While a cat can handle things like salmonella, it is important for a person to maintain good hygiene when preparing their pet's meals, just as one would when preparing a meal for their family. Wash hands thoroughly before and after handling raw meat, and never use a pet's dishes to eat human meals. The same goes even when handling "cooked" pet foods such as canned food or kibble, as they frequently have higher percentages of salmonella then raw meat does.
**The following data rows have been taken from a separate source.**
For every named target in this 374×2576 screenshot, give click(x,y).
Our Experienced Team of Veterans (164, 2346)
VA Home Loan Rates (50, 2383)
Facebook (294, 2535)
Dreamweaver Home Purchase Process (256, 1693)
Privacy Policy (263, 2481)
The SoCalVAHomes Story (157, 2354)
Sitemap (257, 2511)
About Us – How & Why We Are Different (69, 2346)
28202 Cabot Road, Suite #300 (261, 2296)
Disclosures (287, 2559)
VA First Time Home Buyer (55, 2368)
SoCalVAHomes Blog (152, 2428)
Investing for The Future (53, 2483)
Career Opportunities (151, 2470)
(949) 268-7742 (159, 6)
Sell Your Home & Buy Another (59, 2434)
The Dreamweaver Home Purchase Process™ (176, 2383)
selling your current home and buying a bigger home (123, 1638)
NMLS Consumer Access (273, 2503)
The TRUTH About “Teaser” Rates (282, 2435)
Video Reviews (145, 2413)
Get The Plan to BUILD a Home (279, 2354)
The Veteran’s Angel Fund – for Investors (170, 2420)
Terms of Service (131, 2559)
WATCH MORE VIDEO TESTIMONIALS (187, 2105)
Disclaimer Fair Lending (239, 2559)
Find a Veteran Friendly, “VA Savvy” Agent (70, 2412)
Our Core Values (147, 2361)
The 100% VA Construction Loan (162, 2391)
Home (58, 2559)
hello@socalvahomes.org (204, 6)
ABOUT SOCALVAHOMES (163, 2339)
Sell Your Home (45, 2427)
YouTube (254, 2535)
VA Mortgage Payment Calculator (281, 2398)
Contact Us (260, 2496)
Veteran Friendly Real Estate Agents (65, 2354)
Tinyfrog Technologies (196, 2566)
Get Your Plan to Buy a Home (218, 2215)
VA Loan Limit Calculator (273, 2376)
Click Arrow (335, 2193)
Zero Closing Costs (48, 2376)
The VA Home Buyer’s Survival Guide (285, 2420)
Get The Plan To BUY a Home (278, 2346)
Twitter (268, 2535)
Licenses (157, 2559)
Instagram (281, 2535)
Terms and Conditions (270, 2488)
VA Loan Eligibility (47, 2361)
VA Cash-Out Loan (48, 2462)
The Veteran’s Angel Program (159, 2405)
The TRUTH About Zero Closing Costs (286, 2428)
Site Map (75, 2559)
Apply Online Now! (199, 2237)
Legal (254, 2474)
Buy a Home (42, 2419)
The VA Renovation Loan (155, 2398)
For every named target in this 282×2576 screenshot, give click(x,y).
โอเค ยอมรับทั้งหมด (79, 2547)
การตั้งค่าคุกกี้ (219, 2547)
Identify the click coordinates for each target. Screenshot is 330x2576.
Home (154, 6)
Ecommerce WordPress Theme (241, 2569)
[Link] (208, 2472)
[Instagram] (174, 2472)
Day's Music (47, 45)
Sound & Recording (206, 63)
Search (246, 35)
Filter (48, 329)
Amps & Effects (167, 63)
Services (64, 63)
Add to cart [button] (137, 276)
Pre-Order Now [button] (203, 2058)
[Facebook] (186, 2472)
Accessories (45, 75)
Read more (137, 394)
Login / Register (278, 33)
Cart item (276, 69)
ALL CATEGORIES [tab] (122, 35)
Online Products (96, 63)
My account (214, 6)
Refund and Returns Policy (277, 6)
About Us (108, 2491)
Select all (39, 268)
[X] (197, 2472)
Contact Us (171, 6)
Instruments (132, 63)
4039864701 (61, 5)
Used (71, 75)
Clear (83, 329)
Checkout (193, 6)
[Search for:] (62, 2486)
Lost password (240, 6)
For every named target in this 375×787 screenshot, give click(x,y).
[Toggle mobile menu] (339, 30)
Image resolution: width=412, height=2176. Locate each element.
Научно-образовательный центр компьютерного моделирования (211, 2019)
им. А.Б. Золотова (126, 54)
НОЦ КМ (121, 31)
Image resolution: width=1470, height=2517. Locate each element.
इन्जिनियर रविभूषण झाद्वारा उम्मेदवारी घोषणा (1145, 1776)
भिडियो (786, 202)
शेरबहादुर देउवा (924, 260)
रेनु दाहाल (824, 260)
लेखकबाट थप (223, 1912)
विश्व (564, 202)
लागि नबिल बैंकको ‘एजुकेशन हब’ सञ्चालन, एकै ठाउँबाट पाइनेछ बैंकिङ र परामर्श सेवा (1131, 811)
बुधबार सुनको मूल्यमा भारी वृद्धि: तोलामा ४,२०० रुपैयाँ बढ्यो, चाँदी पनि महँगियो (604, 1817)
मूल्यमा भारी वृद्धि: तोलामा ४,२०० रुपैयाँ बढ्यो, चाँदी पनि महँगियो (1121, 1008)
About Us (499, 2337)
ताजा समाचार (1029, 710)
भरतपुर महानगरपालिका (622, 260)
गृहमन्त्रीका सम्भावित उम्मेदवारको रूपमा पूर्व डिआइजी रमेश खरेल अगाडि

We do, however, understand that not everyone has the time or stomach to prepare raw meat diets so we recommend at least some commercially prepare raw cat food (which can be bought at any pet food store), and/or canned food in the diet. African Servals (along with most wild cats) get most of their fluids from their prey and some from a running source of water. Most Savannah Cats (and many cats in general) still have this ingrained in their DNA and will not drink enough from a stale source. This can lead to dehydration as well as chronic urinary tract and kidney problems. Running cat fountains are also recommended, or at the very least a ceramic or stainless steal bowl to keep water cool longer.
Pieces of raw meat with bones-in are not only a great treat, but help keep a cat's teeth and gums clean and healthy! Be sure to monitor your cat, especially the first few times they receive this treat to make sure they don't get overly excited and eat too quickly! Any meat given to a cat with bones-in should NEVER be cooked as cooked bones will splinter and become a choking hazard. Raw bones "crunch" and breaks down when a cat chews so are safe.
Check out the below video to watch one of our young F3 Savannah Kittens while learning how to eat whole food! Our handsome 5.5 week old Shiro is enjoying a finely ground raw chicken diet from Bold Raw, with added fish oils rich in omega-3 fats. Shiro's new family later reported that he was already 17lbs at 8 months of age, and not nearly done growing yet - wow! Shiro's going to be one big boy!